■ **Fragmento seleccionado**:
+===+
Cuando Jesús pidió en su oración la
unidad de los cristianos, parece que lo hace para que al ver ese “espectáculo”
el mundo crea.
Es como si explicase que la unidad
fuera un “asunto milagroso”. Nada más que hay que observar a nuestro
alrededor: vemos continuos roces, peleas, discusiones, malestar.
Ocurre en el trabajo, en la vida pública, desgraciadamente también en el día a día de
las familias.
La petición que hace Jesús es para
por el para que el mundo crea, para que se reconozca que Él ha
sido enviado por el Padre.
San Pablo escribe
a los de Éfeso (4, 6) que el cariño fraterno no es solo una cosa humana.
Como hemos repetido, la Eucaristía
contribuye a esa fraternidad especial.
Si somos almas eucarísticas
viviremos la unidad entre los distintos miembros de la Iglesia, porque ese Pan
del cielo fortalece a todo Cuerpo, lo
mismo que el alimento da la fuerza corporal.
+===+
■ **Datos**:

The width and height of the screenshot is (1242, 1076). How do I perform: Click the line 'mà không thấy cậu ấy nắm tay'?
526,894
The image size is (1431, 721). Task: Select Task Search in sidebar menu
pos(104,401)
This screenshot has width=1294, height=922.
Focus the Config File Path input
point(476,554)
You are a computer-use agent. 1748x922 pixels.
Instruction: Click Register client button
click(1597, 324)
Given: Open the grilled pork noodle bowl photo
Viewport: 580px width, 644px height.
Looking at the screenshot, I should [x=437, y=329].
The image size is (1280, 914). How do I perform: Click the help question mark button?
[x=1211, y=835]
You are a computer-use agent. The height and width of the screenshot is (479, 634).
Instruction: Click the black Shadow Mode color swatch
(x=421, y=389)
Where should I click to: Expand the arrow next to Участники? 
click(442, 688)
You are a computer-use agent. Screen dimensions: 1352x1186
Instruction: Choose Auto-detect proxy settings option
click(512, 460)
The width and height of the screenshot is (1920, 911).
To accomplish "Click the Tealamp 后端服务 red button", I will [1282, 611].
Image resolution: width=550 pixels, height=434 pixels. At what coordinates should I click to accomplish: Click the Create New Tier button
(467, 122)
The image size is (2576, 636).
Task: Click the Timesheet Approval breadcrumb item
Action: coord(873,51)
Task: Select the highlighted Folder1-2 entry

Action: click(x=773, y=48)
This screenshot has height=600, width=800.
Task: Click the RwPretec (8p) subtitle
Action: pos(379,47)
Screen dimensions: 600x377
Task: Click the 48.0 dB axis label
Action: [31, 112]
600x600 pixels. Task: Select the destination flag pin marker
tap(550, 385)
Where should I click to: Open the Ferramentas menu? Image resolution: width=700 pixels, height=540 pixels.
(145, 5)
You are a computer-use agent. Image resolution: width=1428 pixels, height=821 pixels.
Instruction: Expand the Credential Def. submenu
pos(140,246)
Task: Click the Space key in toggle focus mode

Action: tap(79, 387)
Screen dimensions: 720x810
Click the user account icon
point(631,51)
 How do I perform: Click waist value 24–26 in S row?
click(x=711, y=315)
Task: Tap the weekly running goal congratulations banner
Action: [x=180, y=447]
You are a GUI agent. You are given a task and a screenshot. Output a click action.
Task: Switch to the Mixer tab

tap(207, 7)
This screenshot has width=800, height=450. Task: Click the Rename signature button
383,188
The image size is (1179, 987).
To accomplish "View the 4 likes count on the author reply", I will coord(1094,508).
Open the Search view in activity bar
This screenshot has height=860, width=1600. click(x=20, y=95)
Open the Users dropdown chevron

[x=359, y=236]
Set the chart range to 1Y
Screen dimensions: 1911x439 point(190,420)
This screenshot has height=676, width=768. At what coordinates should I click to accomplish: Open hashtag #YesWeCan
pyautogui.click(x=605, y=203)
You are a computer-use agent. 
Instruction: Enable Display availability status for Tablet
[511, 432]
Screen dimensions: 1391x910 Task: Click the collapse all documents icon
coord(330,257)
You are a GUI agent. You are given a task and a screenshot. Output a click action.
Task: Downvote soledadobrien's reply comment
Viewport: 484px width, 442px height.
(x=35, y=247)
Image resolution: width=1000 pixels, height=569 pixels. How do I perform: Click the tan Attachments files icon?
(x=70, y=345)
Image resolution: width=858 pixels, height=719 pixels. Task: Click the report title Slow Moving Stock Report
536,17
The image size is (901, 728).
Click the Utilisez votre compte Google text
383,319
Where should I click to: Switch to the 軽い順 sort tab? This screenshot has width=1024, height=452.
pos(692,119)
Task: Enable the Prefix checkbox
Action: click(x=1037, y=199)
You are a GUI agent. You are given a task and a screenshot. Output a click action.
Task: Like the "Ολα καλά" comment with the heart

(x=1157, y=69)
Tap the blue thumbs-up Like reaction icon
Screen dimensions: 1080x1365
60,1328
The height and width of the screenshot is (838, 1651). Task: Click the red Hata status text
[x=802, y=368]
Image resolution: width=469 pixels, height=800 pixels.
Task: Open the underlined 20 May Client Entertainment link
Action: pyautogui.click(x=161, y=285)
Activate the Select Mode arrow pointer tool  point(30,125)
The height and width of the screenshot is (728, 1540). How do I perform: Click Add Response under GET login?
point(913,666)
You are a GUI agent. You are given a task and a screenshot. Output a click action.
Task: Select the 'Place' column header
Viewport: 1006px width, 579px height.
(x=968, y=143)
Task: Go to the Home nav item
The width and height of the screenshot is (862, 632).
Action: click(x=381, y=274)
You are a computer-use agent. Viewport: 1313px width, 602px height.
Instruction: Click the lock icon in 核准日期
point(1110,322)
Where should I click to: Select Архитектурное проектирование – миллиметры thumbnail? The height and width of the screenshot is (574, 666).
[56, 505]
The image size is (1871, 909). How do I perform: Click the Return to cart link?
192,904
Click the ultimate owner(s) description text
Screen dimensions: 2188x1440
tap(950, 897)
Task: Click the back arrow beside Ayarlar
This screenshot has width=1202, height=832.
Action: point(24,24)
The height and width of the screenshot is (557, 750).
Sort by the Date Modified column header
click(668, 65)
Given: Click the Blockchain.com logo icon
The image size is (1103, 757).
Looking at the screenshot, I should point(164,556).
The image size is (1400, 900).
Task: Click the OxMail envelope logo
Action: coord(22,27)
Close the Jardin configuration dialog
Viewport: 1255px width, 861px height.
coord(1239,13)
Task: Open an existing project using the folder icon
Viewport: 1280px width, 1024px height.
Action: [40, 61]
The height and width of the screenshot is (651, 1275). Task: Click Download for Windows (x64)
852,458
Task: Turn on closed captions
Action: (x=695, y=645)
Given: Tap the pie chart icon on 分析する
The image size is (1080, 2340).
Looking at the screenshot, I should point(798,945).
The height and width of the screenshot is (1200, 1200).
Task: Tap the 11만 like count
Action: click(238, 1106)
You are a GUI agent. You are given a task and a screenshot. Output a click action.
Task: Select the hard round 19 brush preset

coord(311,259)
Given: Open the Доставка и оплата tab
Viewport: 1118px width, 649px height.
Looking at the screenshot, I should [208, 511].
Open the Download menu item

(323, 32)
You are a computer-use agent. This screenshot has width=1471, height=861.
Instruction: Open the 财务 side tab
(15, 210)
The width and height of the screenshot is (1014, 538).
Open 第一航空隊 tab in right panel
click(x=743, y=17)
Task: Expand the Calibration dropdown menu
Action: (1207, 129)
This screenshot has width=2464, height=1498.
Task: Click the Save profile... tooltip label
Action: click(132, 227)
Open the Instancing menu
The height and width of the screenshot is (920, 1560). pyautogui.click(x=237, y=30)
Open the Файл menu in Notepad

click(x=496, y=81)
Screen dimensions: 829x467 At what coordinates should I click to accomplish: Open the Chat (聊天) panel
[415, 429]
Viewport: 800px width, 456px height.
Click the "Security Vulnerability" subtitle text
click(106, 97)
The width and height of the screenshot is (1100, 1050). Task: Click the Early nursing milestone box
+===+
■ **Tareas**:
a - Indica si cada una de estas afirmaciones concuerda con el fragmento sobre la unidad de los cristianos. Responde sí o no y cita las palabras del fragmento que lo deciden. (i) San Pablo escribe a los de Éfeso que el cariño fraterno no es solo una cosa humana. (ii) Según el fragmento, los roces y las peleas se dan únicamente en la vida pública. (iii) El fragmento compara el Pan del cielo con el alimento que da la fuerza corporal.
b - Prosigue el fragmento sobre la unidad de los cristianos a partir de su última oración.

■ **Respuestas**:
a -
(i) Sí: “San Pablo escribe a los de Éfeso (4, 6) que el cariño fraterno no es solo una cosa humana.”
(ii) No: “Ocurre en el trabajo, en la vida pública, desgraciadamente también en el día a día de las familias.”
(iii) Sí: “porque ese Pan del cielo fortalece a todo Cuerpo, lo mismo que el alimento da la fuerza corporal.”

b -
Precisamente en el Capítulo 10 de
la Carta a los Corintios se habla de un solo Pan, de un solo Cuerpo del que nosotros
somos sus distintos miembros, por eso una característica de la unidad
es
la pluralidad, no la uniformidad,
porque en la Iglesia de Cristo hay diversidad
de funciones.
Jesús habla de la unidad como una
condición de eficacia: para que el mundo crea. Y esto no representa un
aspecto pragmático, sino sobrenatural.
Este tipo unidad
en la diversidad ha de aparecer como algo que no existe
en ninguna otra parte en el mundo; como “algo inexplicable” y que, por eso,
deja ver la acción de una “fuerza” que nos es humana.
Jesús pidió por una unión que sólo
es posible contando con nuestro Creador y que por ser especial, muestra la presencia del mismo Dios.
Por eso, el esfuerzo por una unidad visible de los
cristianos siguen siendo una tarea urgente para todos los tiempo y todos los
lugares. No basta la unidad invisible.
La unidad de la Iglesia se basa,
precisamente, en la fe de Pedro, la
que profesó en nombre de los Doce en la sinagoga de Cafarnaún.
Fue el momento en el que muchos
discípulos abandonaron al Señor porque Jesús explicó, de forma inequívoca, que
se nos entregaría como alimento, y a la mayoría les pareció muy duro este
misterio.
Por eso no olvidemos que no es una
casualidad que la fe de Pedro tuvo que ver con la Eucaristía.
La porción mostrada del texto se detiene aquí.